On Friday, Colorado’s Secretary of State accused the USPS of sending inaccurate information regarding absentee voting in a postcard sent to all American households.
Democrat Jena Griswold tweeted out against the mailing, calling the information “confusing.”
“I just found out the @USPS is sending this postcard to every household and PO Box in the nation,” the tweet read. “For states like Colorado, where we sent ballots to all voters, the information is not just confusing, it’s WRONG.”
I just found out the @USPS is sending this postcard to every household and PO Box in the nation. For states like Colorado where we send ballots to all voters, the information is not just confusing, it’s WRONG. (Thread) pic.twitter.com/RoTTeJRJVl
— Jena Griswold (@JenaGriswold) September 12, 2020
The USPS mailer advises voters to request their mail-in ballot at least 15 days before the election, and while it does advise to check rules and regulations in the state in which you are voting, it is not required to request a ballot in all states. Ballots are automatically mailed to registered voters in some states, including Colorado, Washington D.C., Hawaii, Montana, New Jersey, Nevada, Oregon, Utah, Washington State, and Vermont, according to Business Insider.

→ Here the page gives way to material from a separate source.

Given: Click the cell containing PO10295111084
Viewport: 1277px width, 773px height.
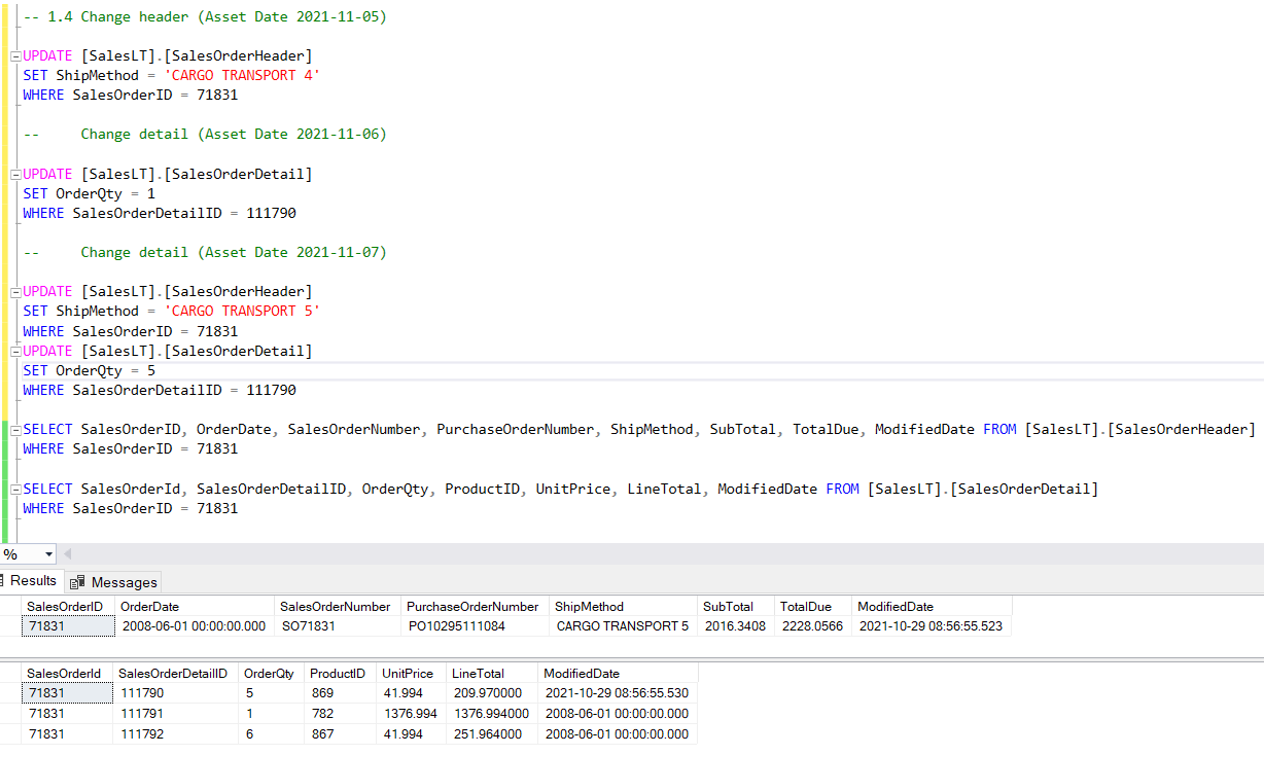Looking at the screenshot, I should click(x=457, y=626).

On Saturday, the Secretary of State filed a lawsuit and temporary restraining order against the USPS. The restraining order was granted, and the postcards will not be going out to Colorado residents.
“BREAKING: Temporary restraining order granted. The @USPS must stop sending misinformation to Colorado voters,” Griswold tweeted.
BREAKING: Temporary restraining order granted. The @USPS must stop sending misinformation to Colorado voters.
— Jena Griswold (@JenaGriswold) September 13, 2020
“The main message of the mail-piece is that voters should plan ahead, educate themselves about voting options available in their jurisdiction, and if they choose to vote by mail, to give themselves enough time to receive, complete and return their ballot,” a USPS spokesperson told Business Insider in a statement. “We specifically encourage voters to visit their local election board website and provide a link for this purpose.”
“The Postal Service recognizes that not every state requires a voter to request a ballot in order to obtain one by mail for the November election,” he continued. “The Postal Service’s guidance remains that individuals need to understand their state’s rules and deadlines, and to plan ahead.”